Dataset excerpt

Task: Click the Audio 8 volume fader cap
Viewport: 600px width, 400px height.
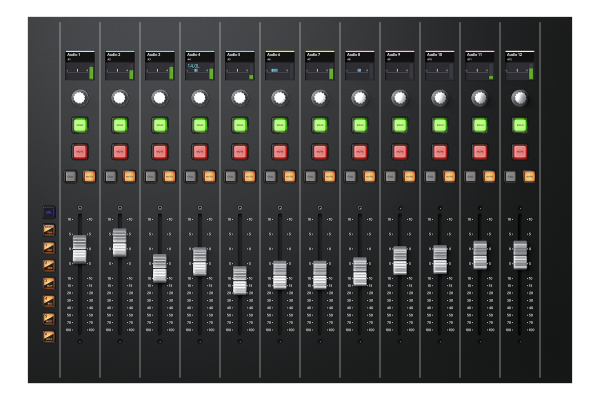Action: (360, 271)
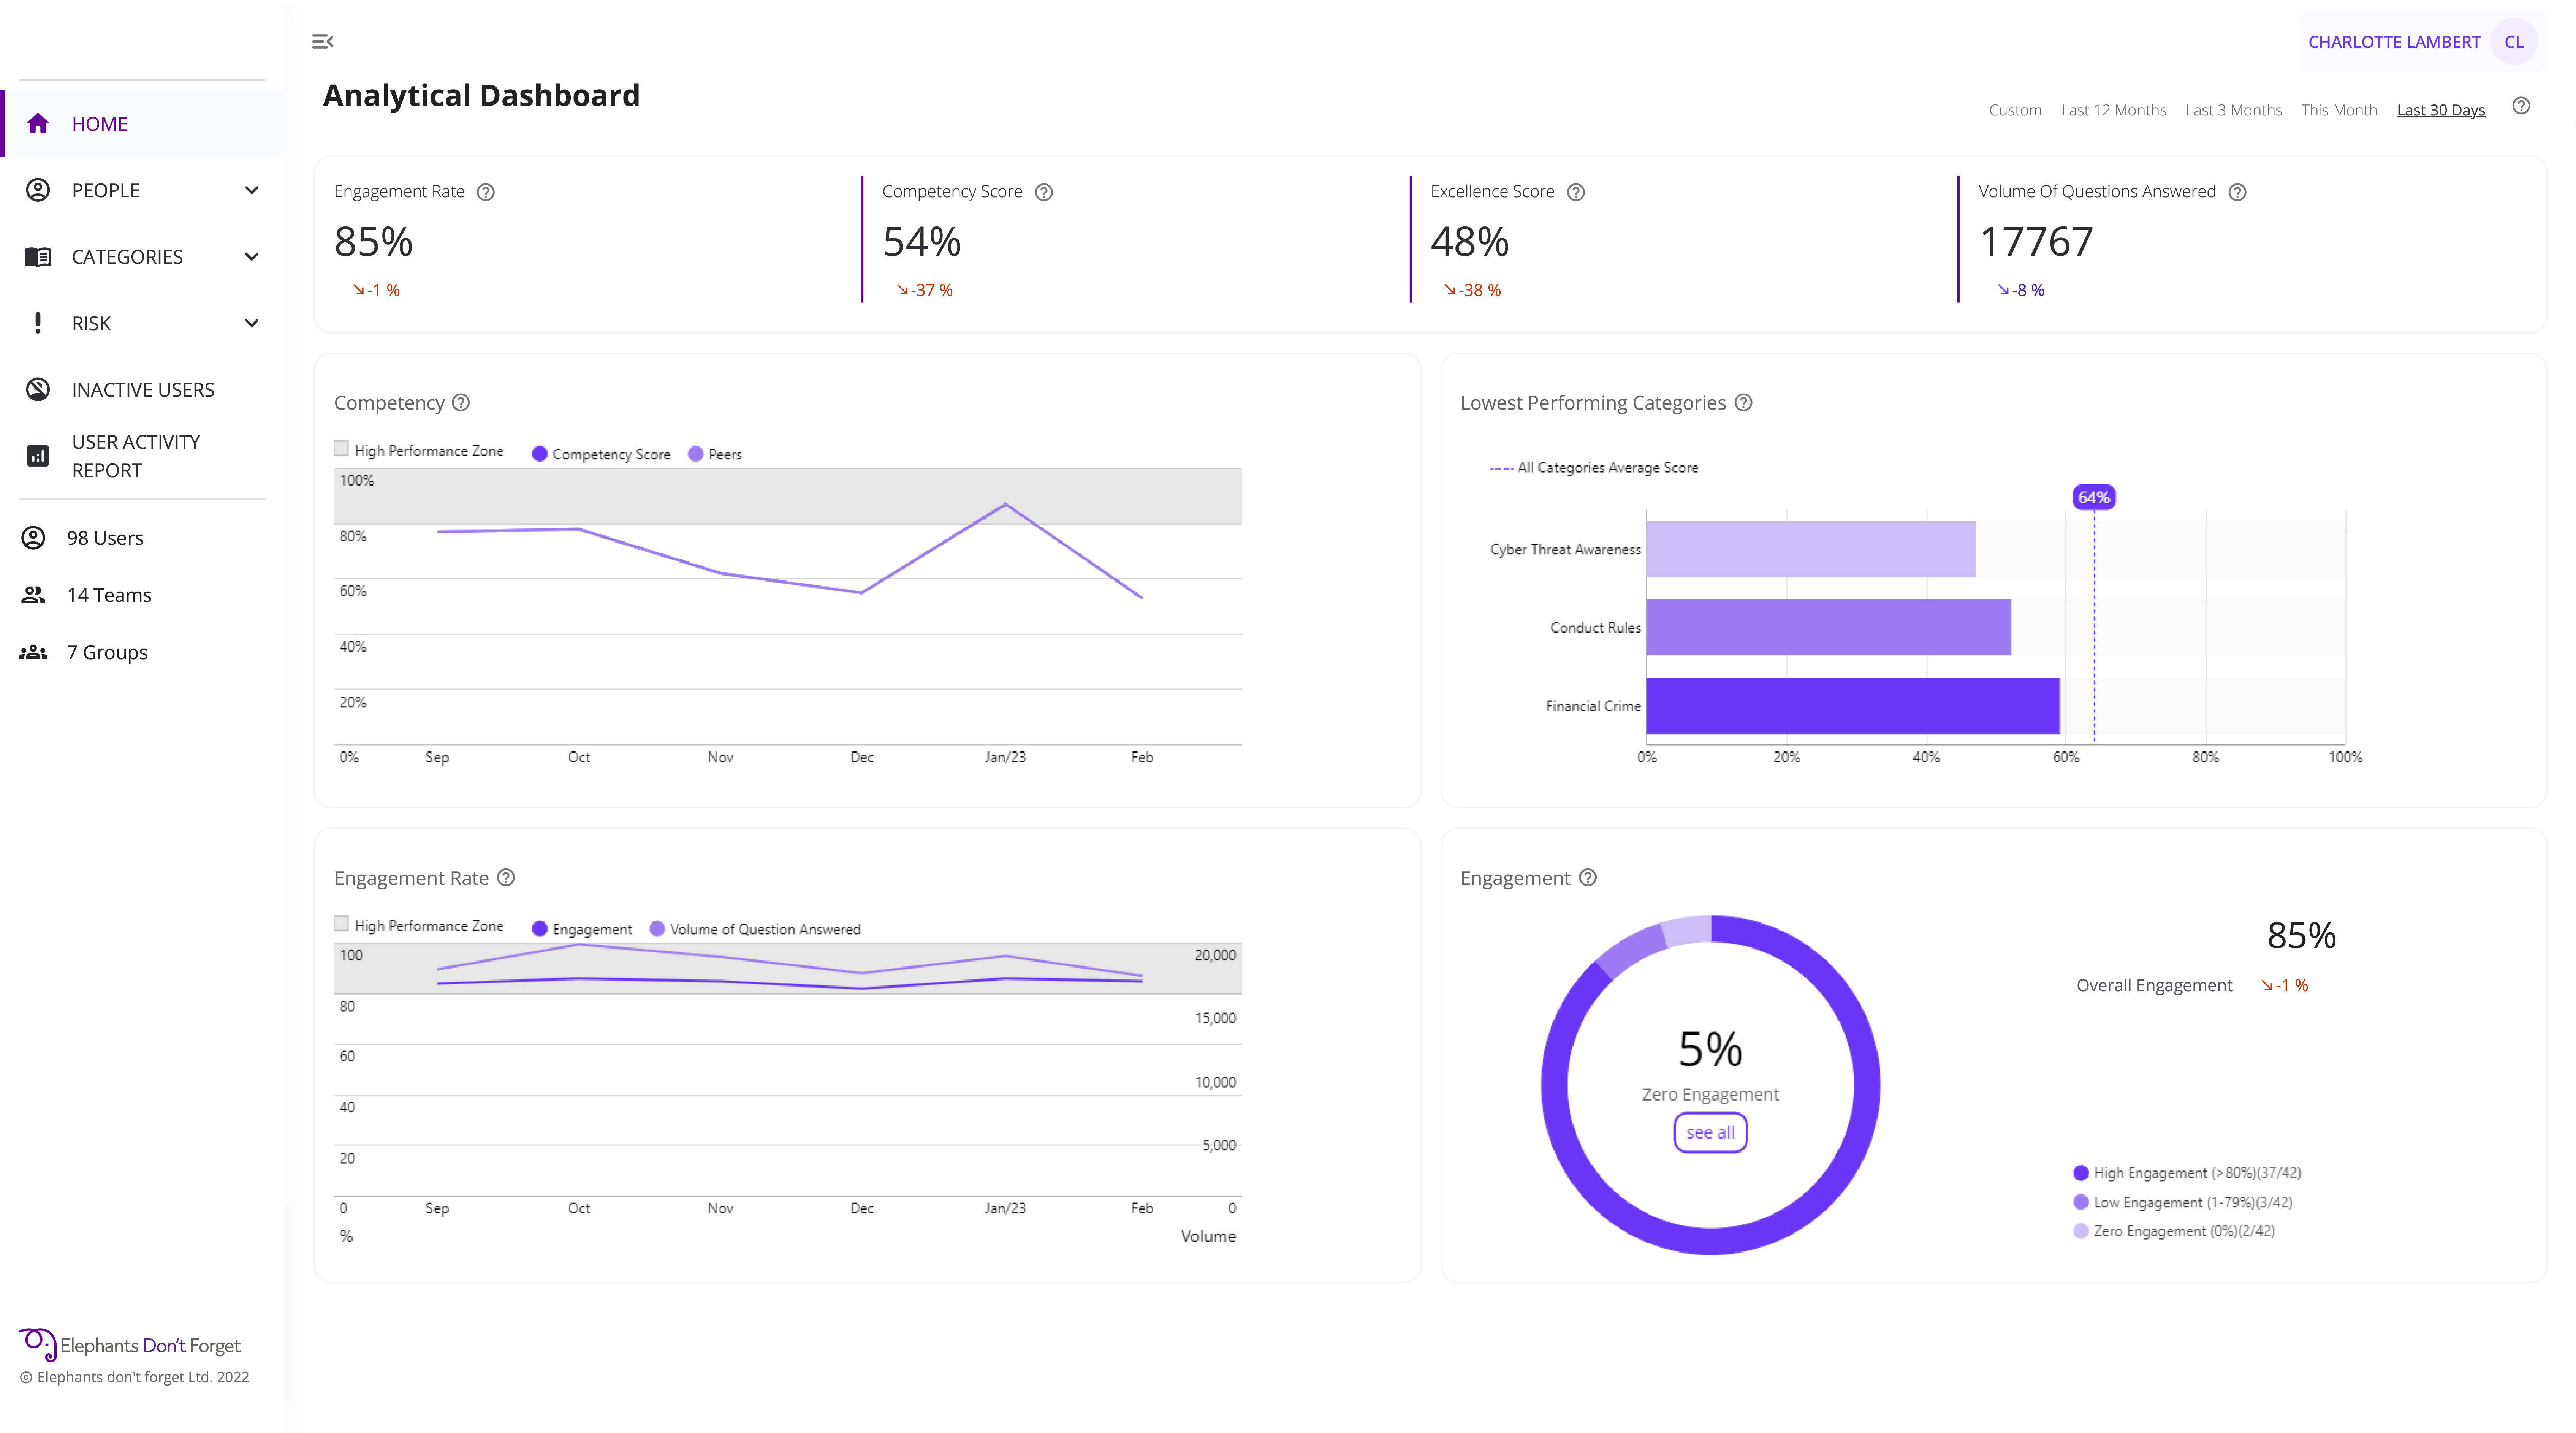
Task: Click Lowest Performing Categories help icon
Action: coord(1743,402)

* * *

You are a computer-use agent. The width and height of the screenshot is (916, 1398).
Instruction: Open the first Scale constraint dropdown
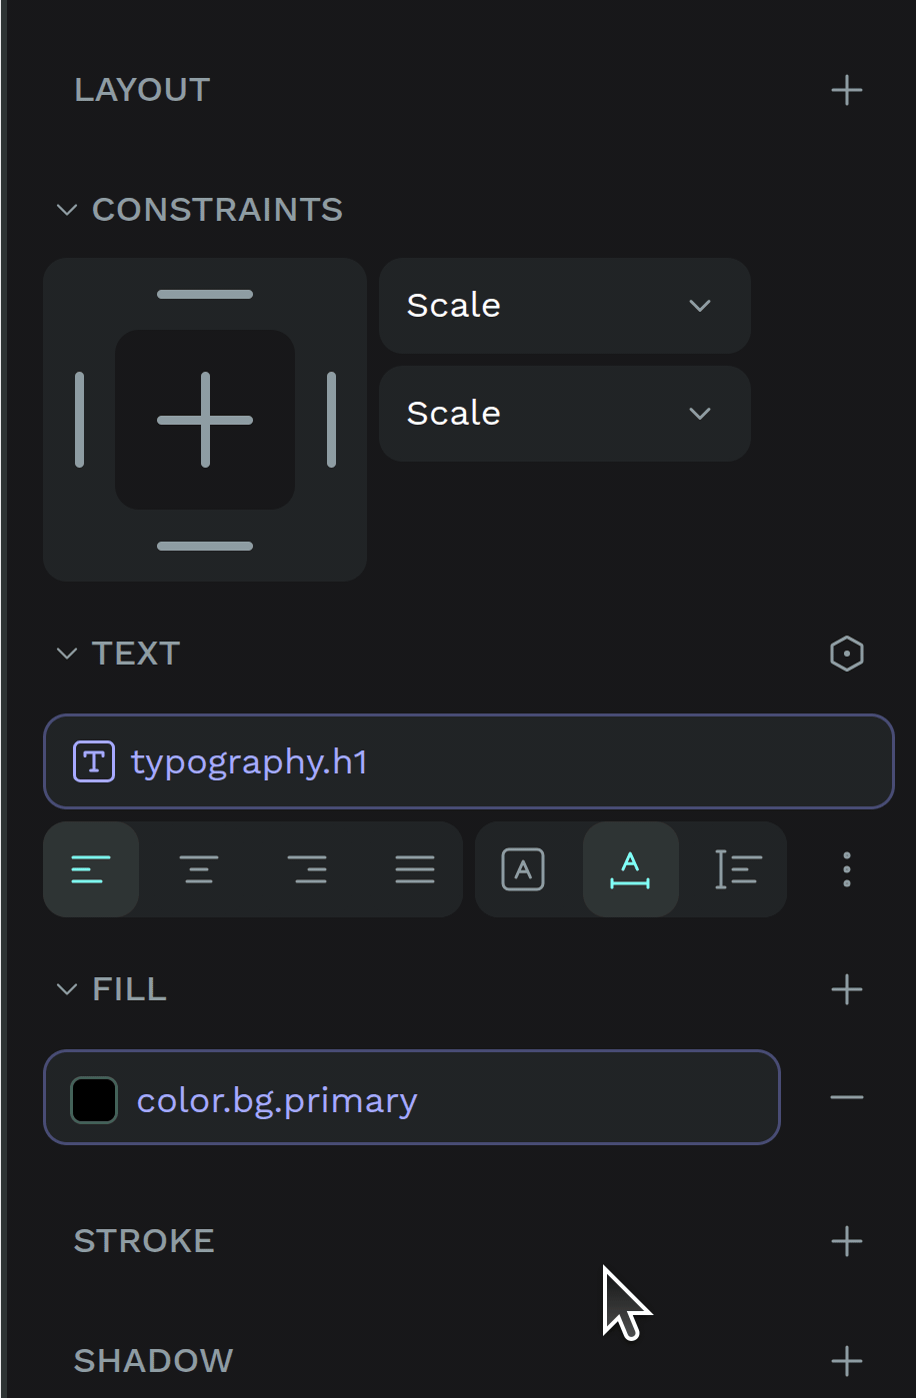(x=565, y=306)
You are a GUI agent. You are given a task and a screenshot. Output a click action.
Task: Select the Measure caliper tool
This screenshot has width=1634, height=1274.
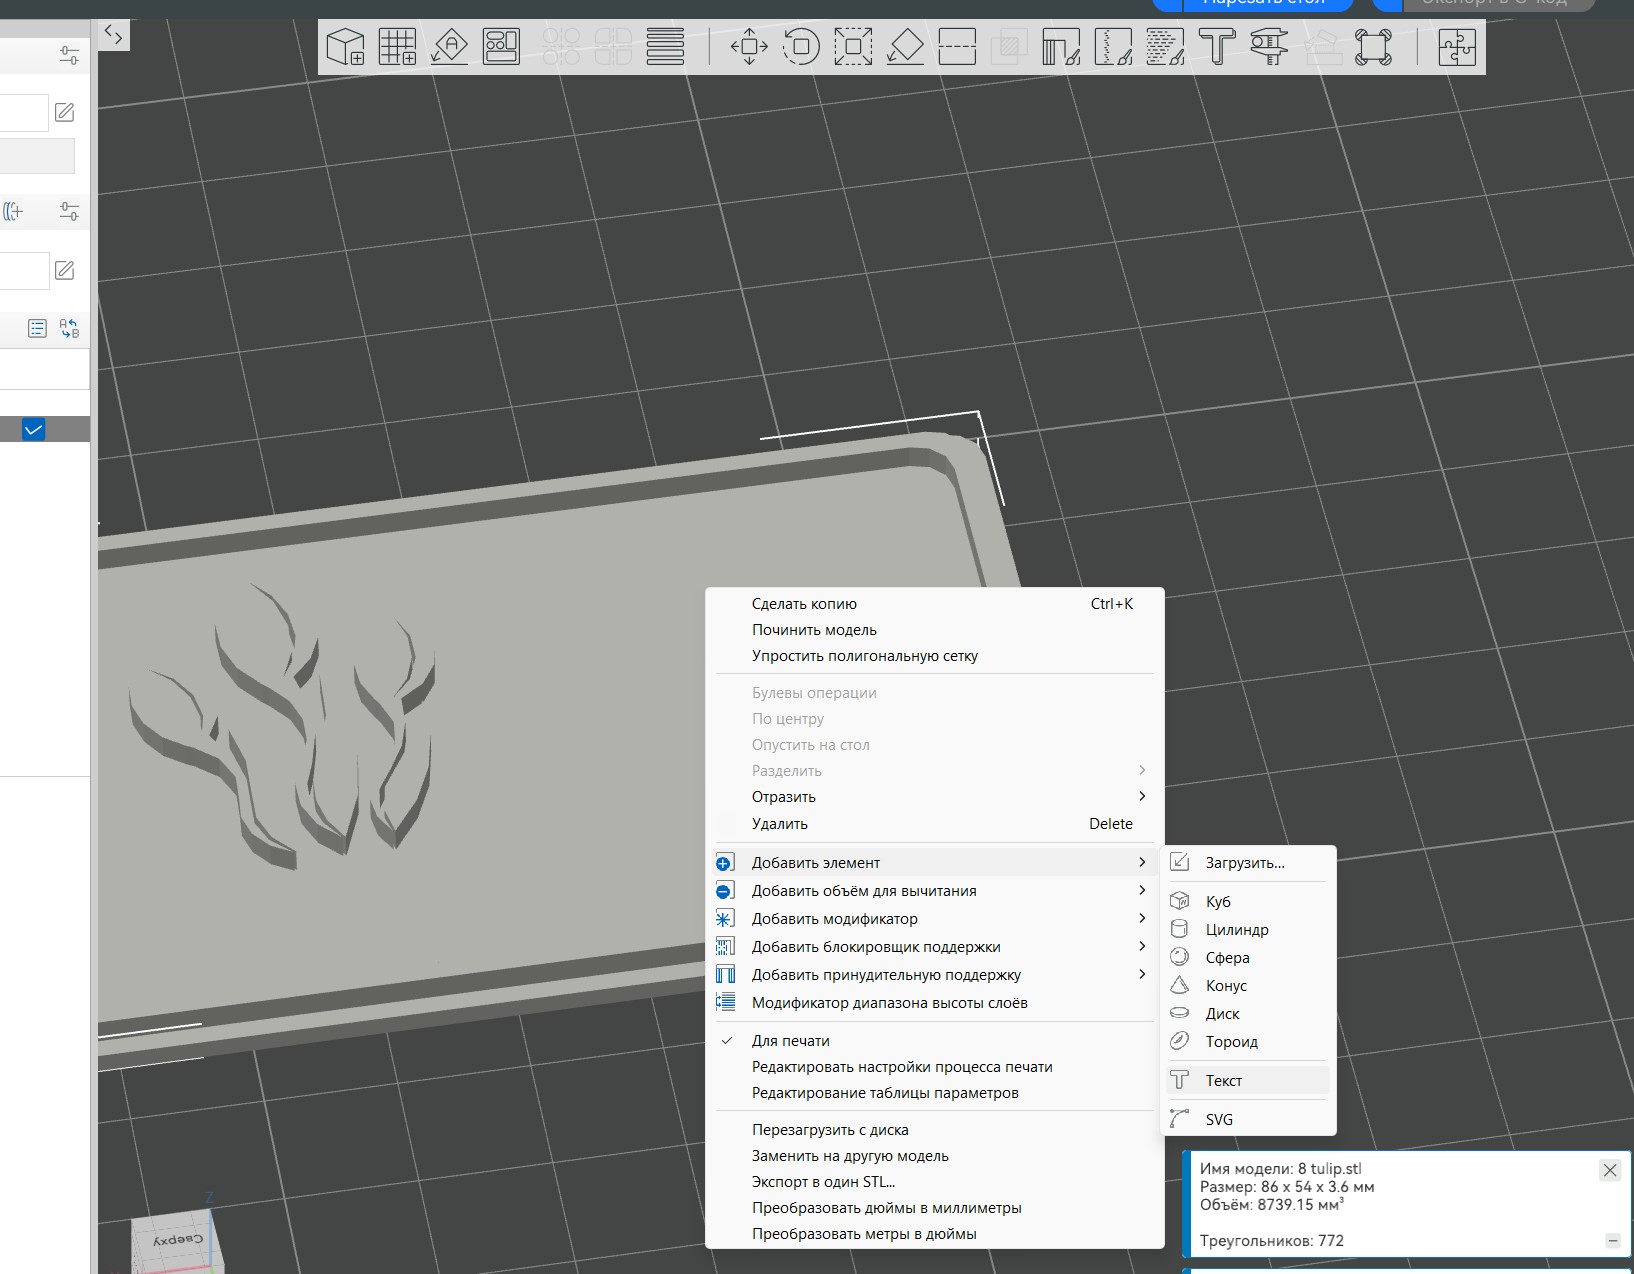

◆ **Goal**: Copy out the part of the records that opens with the line containing "You are a computer-use" and closes with the line containing "(x=565, y=306)", with both of those lines included. Leave the pictures out.

◆ **Response to this task**:
You are a computer-use agent. The width and height of the screenshot is (916, 1398).
Instruction: Open the first Scale constraint dropdown
(x=565, y=306)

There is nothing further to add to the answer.